Compilation album by Various artists
- Released: March 11, 2016
- Genre: Latin pop
- Length: 60:15
- Language: Spanish
- Label: Universal Music Mexico
- Producer: Áureo Baqueiro

We Love Disney series chronology
| We Love Disney (2015) | We Love Disney (2016) | Everybody Loves Disney (2016) |

= We Love Disney (2016 album) =

We Love Disney, also titled We Love Disney (Latino) is a 2016 compilation album and seventh entry in the We Love Disney series, featuring cover versions of Disney songs by Spanish-speaking musicians from various genres. The album was released on March 11, 2016, through Universal Music Mexico, and was produced by Mexican producer Áureo Baqueiro. The cover features Mickey Mouse as characterized in the 1940 film Fantasia.

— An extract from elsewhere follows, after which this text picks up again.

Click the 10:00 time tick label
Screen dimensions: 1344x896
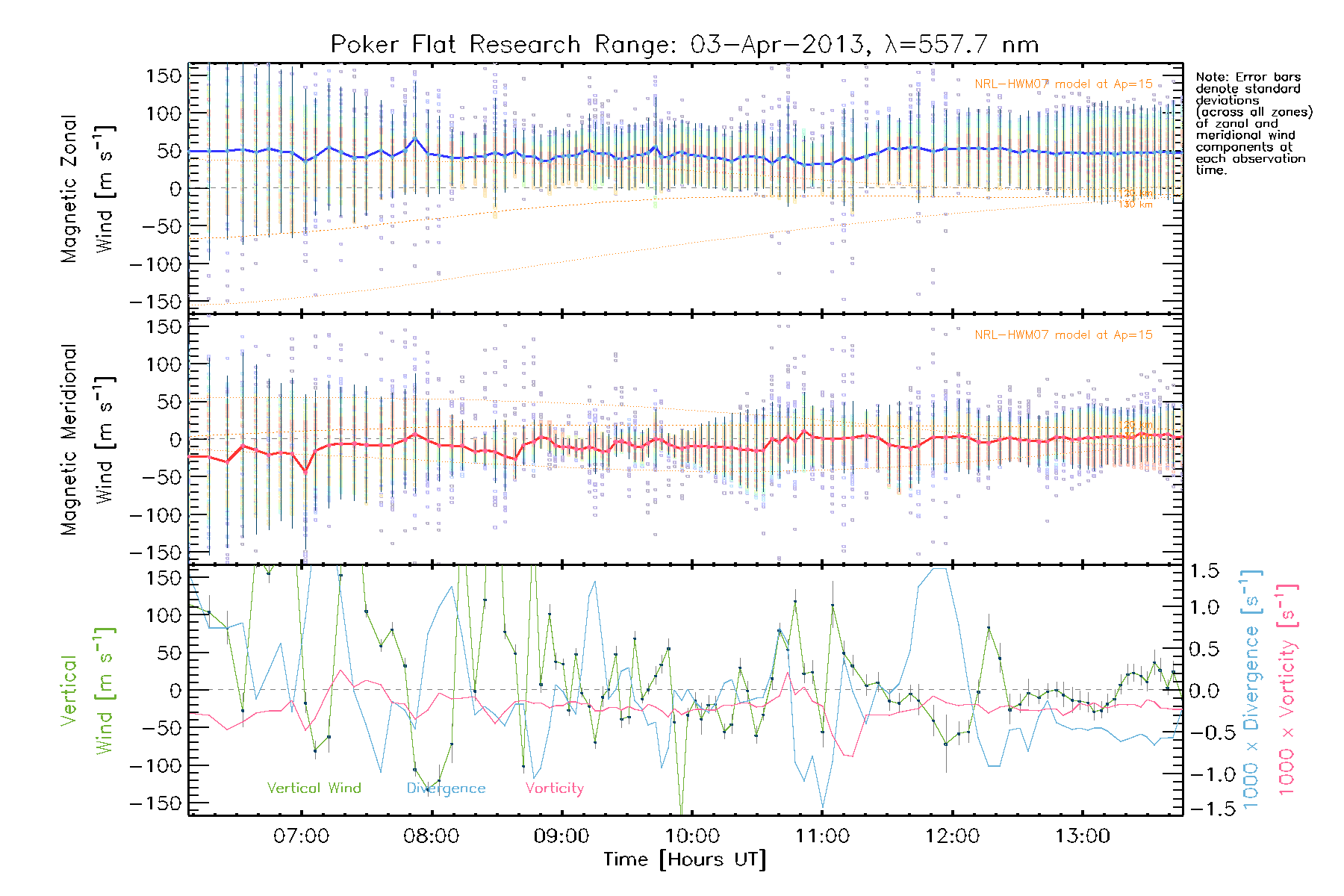point(692,836)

In the United States, the album peaked at number four at the Top Latin Albums chart and topped the Latin Pop Albums chart. In Chile, the album topped the chart on iTunes.

== Background ==
A 16-song album, We Love Disney (Latino) features cover versions of songs performed by various Ibero-American artists, both from Spain (Ana Torroja, David Bisbal, Alejandro Sanz and Paula Rojo), and from Latin America (Belanova, La Santa Cecilia, Luciano Pereyra and Paty Cantú, among others). All songs featured are from Disney animated films, with the exception of "Supercalifragilisticoespialidoso" from the live-action musical film Mary Poppins.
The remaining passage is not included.